» **Available data**
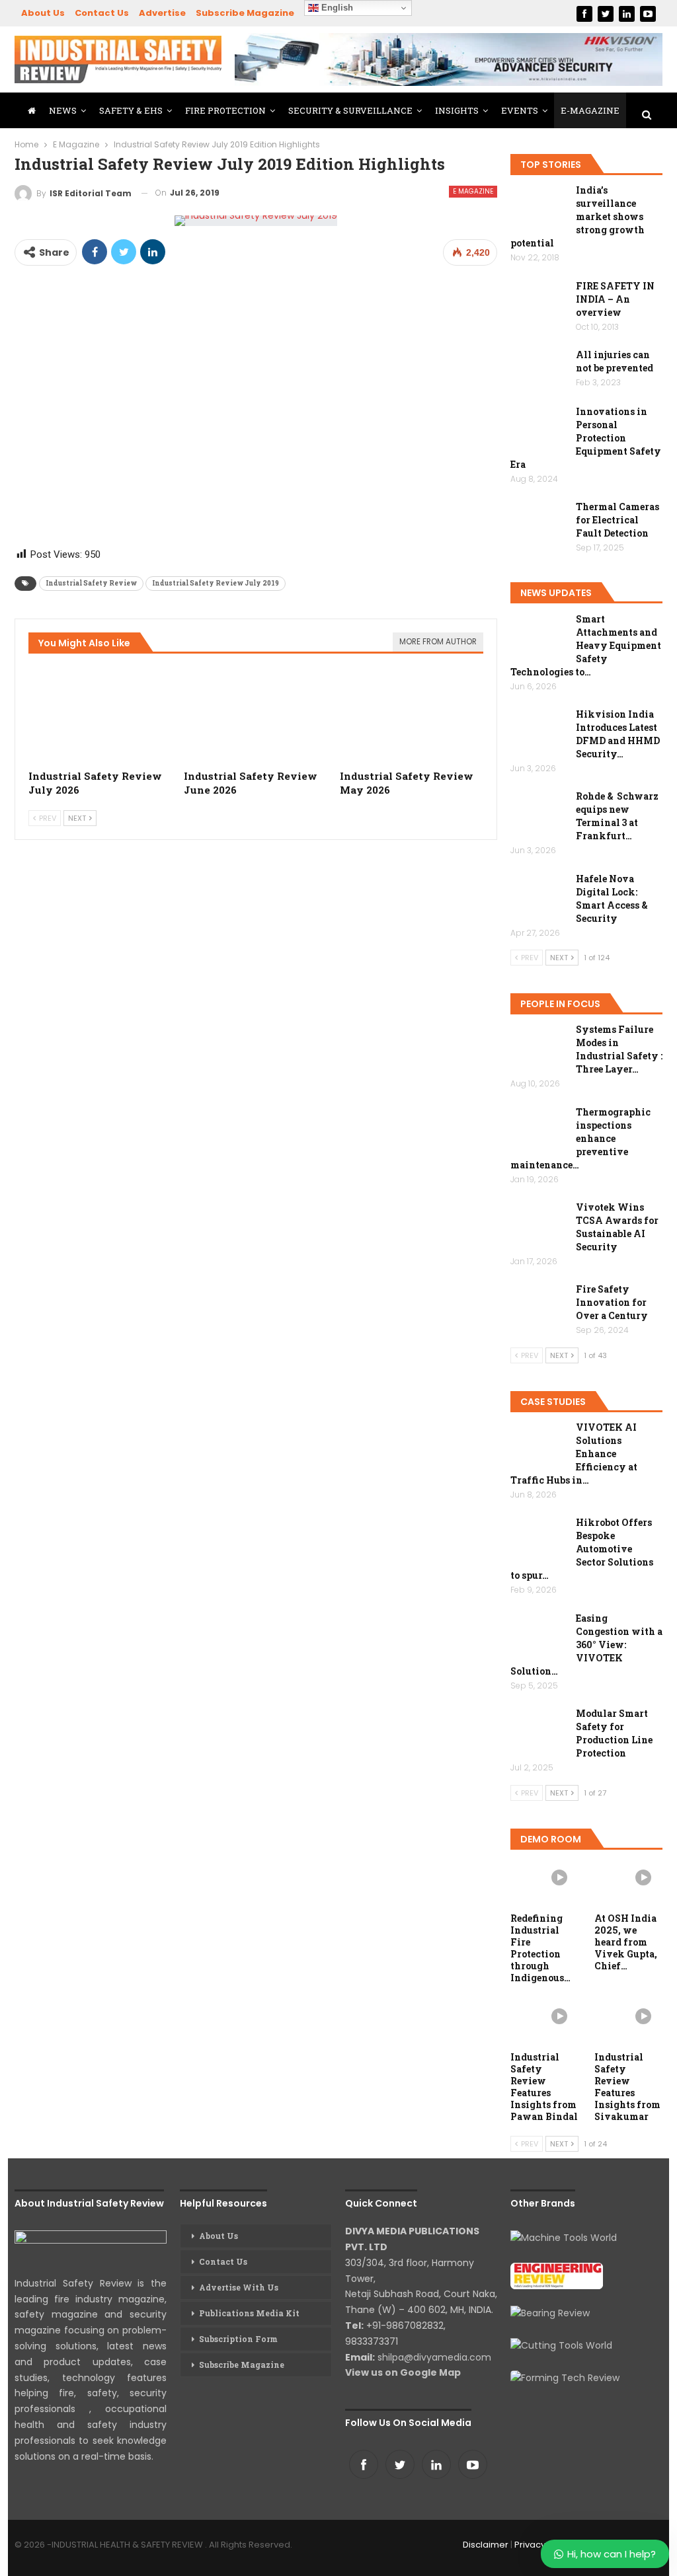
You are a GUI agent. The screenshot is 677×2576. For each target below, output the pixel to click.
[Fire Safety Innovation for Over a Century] (538, 1304)
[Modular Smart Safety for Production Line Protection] (538, 1728)
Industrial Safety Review (91, 583)
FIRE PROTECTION (225, 110)
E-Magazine (590, 110)
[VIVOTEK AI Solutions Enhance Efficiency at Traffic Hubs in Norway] (538, 1442)
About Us (43, 13)
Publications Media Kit (249, 2313)
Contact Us (102, 13)
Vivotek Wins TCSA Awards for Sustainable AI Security (617, 1227)
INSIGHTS (457, 110)
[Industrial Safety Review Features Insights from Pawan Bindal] (544, 2021)
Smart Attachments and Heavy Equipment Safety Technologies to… (585, 645)
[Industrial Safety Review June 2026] (255, 712)
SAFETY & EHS (131, 110)
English (336, 8)
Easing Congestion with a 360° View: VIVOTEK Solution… (586, 1644)
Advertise (162, 13)
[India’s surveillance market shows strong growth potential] (538, 205)
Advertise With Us (238, 2287)
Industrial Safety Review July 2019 (215, 583)
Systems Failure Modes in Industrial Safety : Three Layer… (619, 1049)
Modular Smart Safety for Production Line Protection (614, 1733)
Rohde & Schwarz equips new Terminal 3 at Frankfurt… (617, 816)
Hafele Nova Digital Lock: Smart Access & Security (612, 898)
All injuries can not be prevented (614, 361)
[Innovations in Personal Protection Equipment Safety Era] (538, 426)
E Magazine (473, 191)
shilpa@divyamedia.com (436, 2357)
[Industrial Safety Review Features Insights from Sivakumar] (628, 2021)
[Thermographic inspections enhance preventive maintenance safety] (538, 1127)
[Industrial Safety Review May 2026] (411, 712)
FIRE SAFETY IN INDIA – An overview (615, 299)
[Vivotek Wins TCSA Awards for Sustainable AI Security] (538, 1222)
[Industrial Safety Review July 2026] (100, 712)
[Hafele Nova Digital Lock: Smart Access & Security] (538, 893)
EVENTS (519, 110)
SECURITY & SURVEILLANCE (350, 110)
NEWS (63, 110)
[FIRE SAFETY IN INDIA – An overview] (538, 301)
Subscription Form (238, 2338)
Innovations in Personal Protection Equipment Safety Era (585, 438)
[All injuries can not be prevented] (538, 369)
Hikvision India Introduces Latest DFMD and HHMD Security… (618, 734)
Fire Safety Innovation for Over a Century (612, 1302)
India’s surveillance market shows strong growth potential (577, 216)
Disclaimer (485, 2544)
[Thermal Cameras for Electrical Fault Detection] (538, 521)
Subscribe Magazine (245, 13)
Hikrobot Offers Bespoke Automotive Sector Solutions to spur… (581, 1548)
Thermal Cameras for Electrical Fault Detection (617, 519)
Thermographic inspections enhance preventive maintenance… (580, 1138)
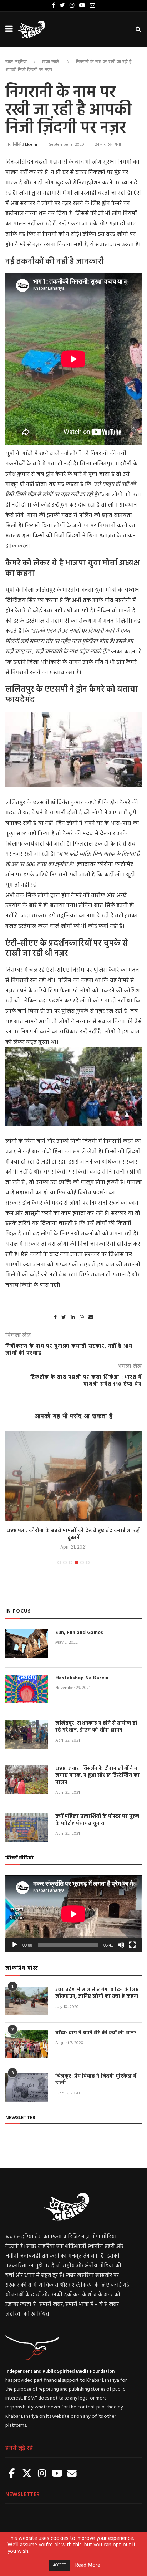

» **Instructions to follow**
Please restate the lines above exactly, starting at the first line of the data and stopping at the line containing "[Industrial Safety Review Features Insights from Pawan", which is included. Omit pictures.

» **Response to this exercise**
You are a GUI agent. The screenshot is 677×2576. For each target below, output the pixel to click.
[Fire Safety Innovation for Over a Century] (538, 1304)
[Modular Smart Safety for Production Line Protection] (538, 1728)
Industrial Safety Review (91, 583)
FIRE PROTECTION (225, 110)
E-Magazine (590, 110)
[VIVOTEK AI Solutions Enhance Efficiency at Traffic Hubs in Norway] (538, 1442)
About Us (43, 13)
Publications Media Kit (249, 2313)
Contact Us (102, 13)
Vivotek Wins TCSA Awards for Sustainable AI Security (617, 1227)
INSIGHTS (457, 110)
[Industrial Safety Review Features Insights from Pawan Bindal] (544, 2021)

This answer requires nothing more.